When challenged on this he simply said he was not a socialist, only he doesn't think "selfishness is a virtue". By this I guess he meant that free market policies are selfish, and by extension, socialism (which he does not believe in, just in case you don't like socialism) is not selfish. I would argue that the evidence shows both are selfish, but for different reasons and vastly different results.

Capitalism IS selfish. That is how it was designed and also the inherent beauty of it. We live in a fallen world, full of selfish people, so a system that actually channels that selfishness into a flow of capital that benefits other people while fulfilling the goals of the selfish individual is brilliant. For example, you want to provide for you family, so you selfishly start a business that sells widgets. In the process you had to hire other selfish people who only wanted a paycheck to provide for their families. They work to produce high quality widgets because they selfishly understand that they will get more money from you if you sell more than your selfish competitors. The widgets are bought by other selfish businesses run by selfish people who use your widgets in their contraptions. They only buy your widgets because they want to make a profit from their contraptions. Those contraptions are sold to selfish people who use them for their own selfish enjoyment. Never does the business owner make the widgets for the sole reason of employing people. The contraption makers never once thought of buying widgets in order to put food on the widget maker's table. The contraption buyer is interested only in one thing...high quality contraptions. However, through all of this selfishness, many people are employed, many families are fed, and contraption enjoyment is at an all time high. Life is good.

Socialism is also selfish, although it claims not to be. From each according to his means to each according to his needs. To some this may sound like a noble way to provide for everyone. Certainly it doesn't sound selfish. But if we look deeper into the consequences of such a policy we see plenty of selfishness at work, and it benefits no one but the selfish. If you know that someone who works harder and achieves more will be there to provide for you, what is your incentive to be successful? If you achieve success you will have to involuntarily give it away to those who choose not to. So the achievers become selfish by producing less so as to pay less while those not as successful become selfish by expecting to get something for nothing. Those who administer this redistribution of wealth know that the only way they can keep this system in place is to have a large enough group of unsuccessful people to keep voting them into power. Keeping others down so as to ensure your own success is certainly the epitome of selfishness. In extreme cases, such as communism, the only way to get anyone to produce wealth that can then be confiscated is to remove all choice and force them to do so with the threat of violence.
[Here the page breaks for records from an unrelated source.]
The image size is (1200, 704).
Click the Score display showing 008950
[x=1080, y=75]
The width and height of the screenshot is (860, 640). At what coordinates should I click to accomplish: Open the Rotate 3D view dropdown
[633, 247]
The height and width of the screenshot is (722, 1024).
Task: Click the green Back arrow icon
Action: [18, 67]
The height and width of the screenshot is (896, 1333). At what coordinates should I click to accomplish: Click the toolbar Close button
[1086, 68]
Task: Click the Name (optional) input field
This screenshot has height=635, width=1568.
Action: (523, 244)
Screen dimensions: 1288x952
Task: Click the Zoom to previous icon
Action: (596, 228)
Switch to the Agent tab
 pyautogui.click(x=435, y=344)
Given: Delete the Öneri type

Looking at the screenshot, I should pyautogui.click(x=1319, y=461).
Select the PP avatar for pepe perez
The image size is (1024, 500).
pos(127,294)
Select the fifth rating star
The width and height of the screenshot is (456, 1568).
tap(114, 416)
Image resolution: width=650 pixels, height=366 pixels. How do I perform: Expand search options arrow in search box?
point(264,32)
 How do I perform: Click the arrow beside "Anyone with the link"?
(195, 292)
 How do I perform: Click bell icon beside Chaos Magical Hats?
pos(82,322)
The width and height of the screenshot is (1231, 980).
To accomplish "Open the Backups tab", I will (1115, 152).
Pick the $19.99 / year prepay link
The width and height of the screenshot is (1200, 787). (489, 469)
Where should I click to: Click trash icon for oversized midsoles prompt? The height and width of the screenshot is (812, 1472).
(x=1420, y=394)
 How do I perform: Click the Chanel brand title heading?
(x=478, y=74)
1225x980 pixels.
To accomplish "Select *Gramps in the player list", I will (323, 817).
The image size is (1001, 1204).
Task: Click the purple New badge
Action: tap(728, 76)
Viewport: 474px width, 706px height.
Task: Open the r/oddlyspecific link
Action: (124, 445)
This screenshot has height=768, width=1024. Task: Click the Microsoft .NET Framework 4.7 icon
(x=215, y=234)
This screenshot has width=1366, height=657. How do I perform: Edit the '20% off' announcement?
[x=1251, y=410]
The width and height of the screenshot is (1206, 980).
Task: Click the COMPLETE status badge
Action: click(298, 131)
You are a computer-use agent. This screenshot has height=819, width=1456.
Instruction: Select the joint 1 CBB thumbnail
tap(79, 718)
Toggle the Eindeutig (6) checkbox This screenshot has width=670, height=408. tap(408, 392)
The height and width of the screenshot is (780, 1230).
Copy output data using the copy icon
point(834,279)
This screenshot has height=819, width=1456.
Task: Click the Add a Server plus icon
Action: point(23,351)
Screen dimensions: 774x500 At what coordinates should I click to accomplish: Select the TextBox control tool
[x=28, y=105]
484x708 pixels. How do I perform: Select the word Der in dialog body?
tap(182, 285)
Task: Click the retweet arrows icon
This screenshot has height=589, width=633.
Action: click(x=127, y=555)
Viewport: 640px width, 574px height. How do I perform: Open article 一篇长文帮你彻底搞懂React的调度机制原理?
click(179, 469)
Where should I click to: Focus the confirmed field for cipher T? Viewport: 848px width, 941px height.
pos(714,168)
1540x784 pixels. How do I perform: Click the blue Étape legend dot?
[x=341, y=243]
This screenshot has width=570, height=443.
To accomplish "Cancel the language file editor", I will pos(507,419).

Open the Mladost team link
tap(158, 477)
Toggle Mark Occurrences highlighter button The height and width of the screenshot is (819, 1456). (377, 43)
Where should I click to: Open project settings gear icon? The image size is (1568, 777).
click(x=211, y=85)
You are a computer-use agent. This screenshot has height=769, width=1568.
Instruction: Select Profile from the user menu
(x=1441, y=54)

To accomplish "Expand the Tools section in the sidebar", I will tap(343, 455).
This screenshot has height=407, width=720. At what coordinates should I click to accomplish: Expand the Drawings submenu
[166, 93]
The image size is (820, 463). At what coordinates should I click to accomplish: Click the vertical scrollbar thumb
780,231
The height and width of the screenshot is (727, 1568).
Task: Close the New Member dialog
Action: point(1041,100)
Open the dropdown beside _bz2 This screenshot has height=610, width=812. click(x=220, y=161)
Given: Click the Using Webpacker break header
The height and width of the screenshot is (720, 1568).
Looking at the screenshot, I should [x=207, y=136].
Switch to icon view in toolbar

In all cases, these policies lead to reduced productivity, lower wages, unemployment, less charitable giving that truly helps those in need and the destruction of the human spirit which was designed to achieve. This has been the case everywhere centralized command and control economies have been implemented.

So, which version of selfishness is better? Just look at the standard of living, levels of charitable giving, resources provided to those in need, and opportunities to move from poverty to wealth between countries with free market policies and those with socialist ideals. Which is virtuous?